The iLib tool in the ISPD suit is designed to generate a random peptide library with specific amino acid composition. You can select composition of the library or set amino acid composition in percent (example 6.60). And you can also set the length of the peptide and the size of the library.


iPLib

The iPLib in the ISPD suit is a tool to generate a peptide library with specific amino acid composition or dipeptide composition. You just need to upload your amino acid composition or dipeptide composition in percent (example 6.60) in positional order. In each position, composition is given out in alphabetical order.


iPan

The iPan tool in the ISPD suite is a virtual panning program that can be used to foretell if phages bearing your peptides might bind to streptavidin. This tool was developed on the basis of an ensemble model trained by SVM using optimized dipeptide composition (ODPC). The datasets were built through the following steps:

   Streptavidin-binding peptides:

  1. Collect all peptides obtained from completely random library in the MimoDB Database version 4.0 that can bind to streptavidin.
  2. Delete the terminal cysteine (C) of peptides if they are from cysteine-restricted library.
  3. Remove the redundant peptides.
  4. Exclude sequences harboring ambiguous residues ("X", "B" and "Z") or non-alpha characters.

* * *

§ **TASKS FOR THIS EXERCISE**:
**A.** In the ISPD tool descriptions, what was used to train the ensemble model on which the iPan tool is based?
**B.** Duplicate the stretch of the ISPD tool descriptions from "2. Delete the" through "or non-alpha characters.".

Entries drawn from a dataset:

* * *

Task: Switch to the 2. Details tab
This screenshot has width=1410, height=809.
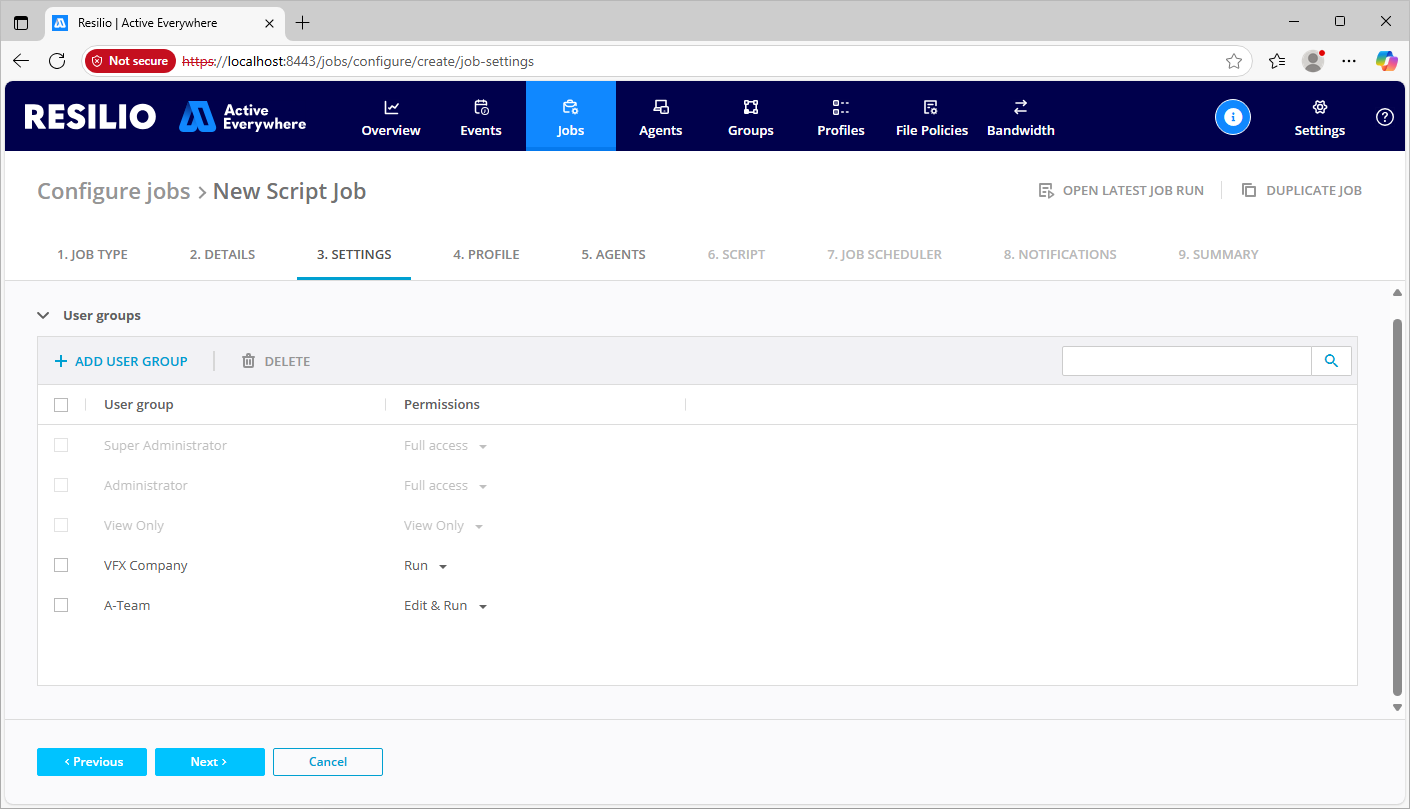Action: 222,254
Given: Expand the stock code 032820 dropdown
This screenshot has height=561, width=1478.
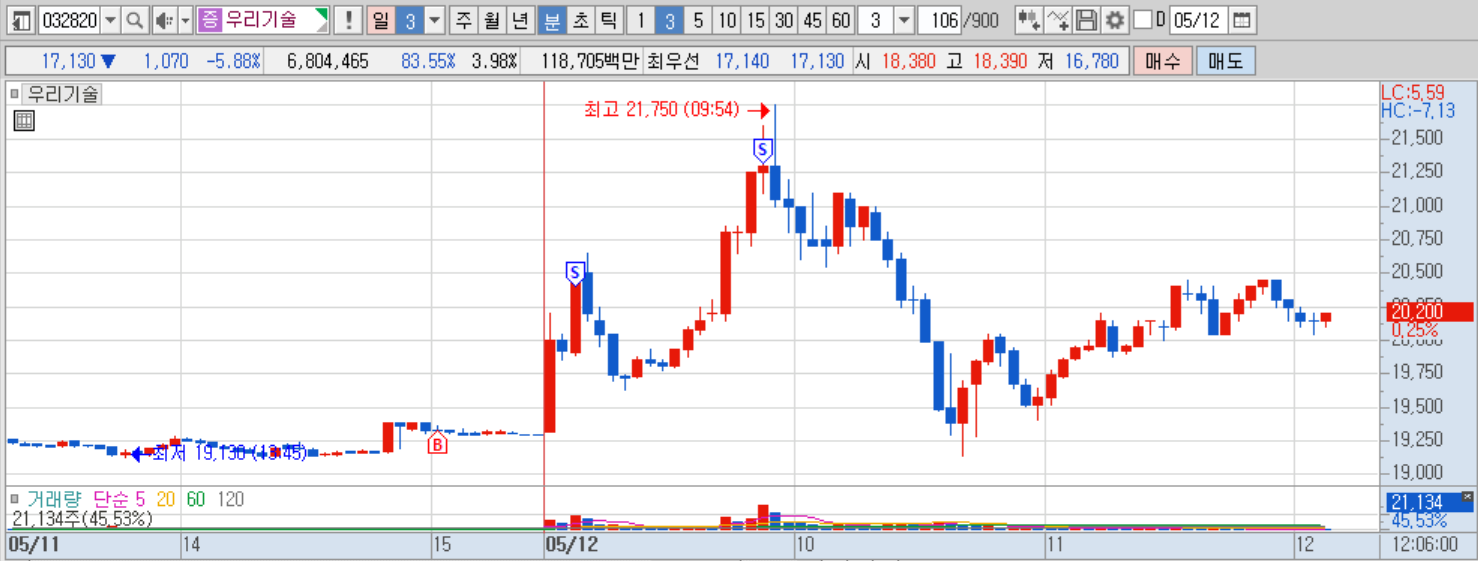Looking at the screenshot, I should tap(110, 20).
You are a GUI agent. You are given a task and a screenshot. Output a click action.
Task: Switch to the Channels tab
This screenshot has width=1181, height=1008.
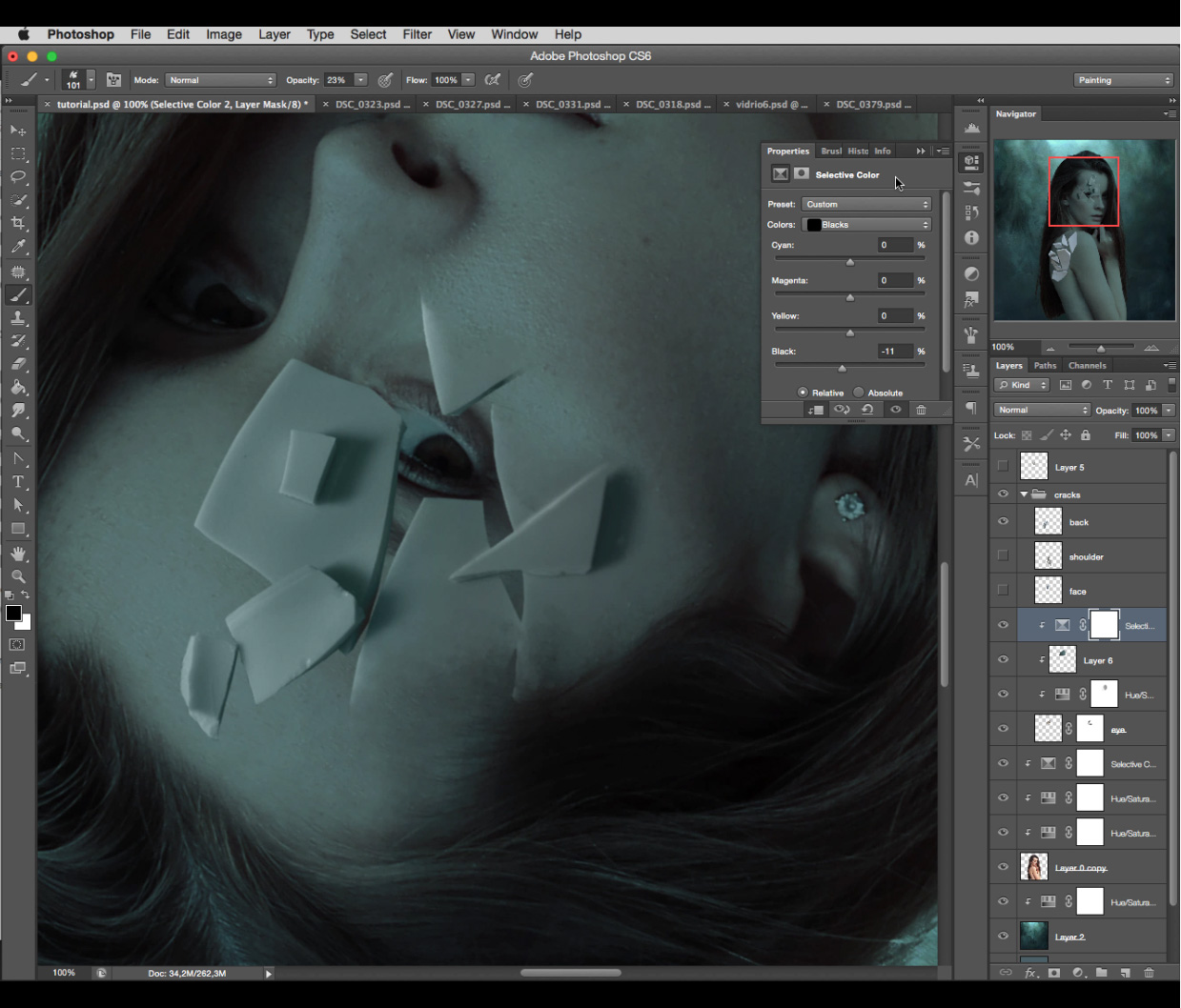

* * *

§ **SOLVED TASKS**:
**A.** SVM using optimized dipeptide composition (ODPC).

**B.**
2. Delete the terminal cysteine (C) of peptides if they are from cysteine-restricted library.
  3. Remove the redundant peptides.
  4. Exclude sequences harboring ambiguous residues ("X", "B" and "Z") or non-alpha characters.